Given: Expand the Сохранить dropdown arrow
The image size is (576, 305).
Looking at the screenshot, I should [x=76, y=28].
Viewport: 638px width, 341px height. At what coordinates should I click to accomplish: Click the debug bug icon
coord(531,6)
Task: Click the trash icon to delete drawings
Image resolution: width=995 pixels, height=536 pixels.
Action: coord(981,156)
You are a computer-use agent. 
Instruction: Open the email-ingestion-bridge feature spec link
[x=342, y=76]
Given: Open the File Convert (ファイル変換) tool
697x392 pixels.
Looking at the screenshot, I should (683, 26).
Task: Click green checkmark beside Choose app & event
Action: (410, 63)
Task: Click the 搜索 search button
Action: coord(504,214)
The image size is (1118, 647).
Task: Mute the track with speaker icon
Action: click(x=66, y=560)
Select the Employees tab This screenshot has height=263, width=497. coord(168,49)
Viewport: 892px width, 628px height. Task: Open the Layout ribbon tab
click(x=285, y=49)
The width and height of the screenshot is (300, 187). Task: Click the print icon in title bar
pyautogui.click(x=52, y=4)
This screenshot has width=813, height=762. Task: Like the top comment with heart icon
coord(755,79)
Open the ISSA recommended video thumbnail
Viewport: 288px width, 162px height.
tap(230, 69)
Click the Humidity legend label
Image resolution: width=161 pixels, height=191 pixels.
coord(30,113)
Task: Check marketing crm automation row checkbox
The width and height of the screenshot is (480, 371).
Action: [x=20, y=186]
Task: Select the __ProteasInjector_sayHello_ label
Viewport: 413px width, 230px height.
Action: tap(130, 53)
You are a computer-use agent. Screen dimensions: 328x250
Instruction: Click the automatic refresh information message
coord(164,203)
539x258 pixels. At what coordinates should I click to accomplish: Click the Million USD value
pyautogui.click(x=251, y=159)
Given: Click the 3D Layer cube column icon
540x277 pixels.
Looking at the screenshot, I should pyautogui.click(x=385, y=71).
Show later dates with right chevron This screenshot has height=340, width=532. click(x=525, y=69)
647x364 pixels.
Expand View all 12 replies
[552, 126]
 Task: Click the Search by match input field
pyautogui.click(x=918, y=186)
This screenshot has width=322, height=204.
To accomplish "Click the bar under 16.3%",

---------------

**About this task**
Quote the records from their first line to the line with "Task: Select the", inclusive, without adding or dropping anything.

**Task answer**
Given: Expand the Сохранить dropdown arrow
The image size is (576, 305).
Looking at the screenshot, I should [x=76, y=28].
Viewport: 638px width, 341px height. At what coordinates should I click to accomplish: Click the debug bug icon
coord(531,6)
Task: Click the trash icon to delete drawings
Image resolution: width=995 pixels, height=536 pixels.
Action: coord(981,156)
You are a computer-use agent. 
Instruction: Open the email-ingestion-bridge feature spec link
[x=342, y=76]
Given: Open the File Convert (ファイル変換) tool
697x392 pixels.
Looking at the screenshot, I should (683, 26).
Task: Click green checkmark beside Choose app & event
Action: (410, 63)
Task: Click the 搜索 search button
Action: coord(504,214)
The image size is (1118, 647).
Task: Mute the track with speaker icon
Action: click(x=66, y=560)
Select the Employees tab This screenshot has height=263, width=497. coord(168,49)
Viewport: 892px width, 628px height. Task: Open the Layout ribbon tab
click(x=285, y=49)
The width and height of the screenshot is (300, 187). Task: Click the print icon in title bar
pyautogui.click(x=52, y=4)
This screenshot has width=813, height=762. Task: Like the top comment with heart icon
coord(755,79)
Open the ISSA recommended video thumbnail
Viewport: 288px width, 162px height.
tap(230, 69)
Click the Humidity legend label
Image resolution: width=161 pixels, height=191 pixels.
coord(30,113)
Task: Check marketing crm automation row checkbox
The width and height of the screenshot is (480, 371).
Action: [x=20, y=186]
Task: Select the __ProteasInjector_sayHello_ label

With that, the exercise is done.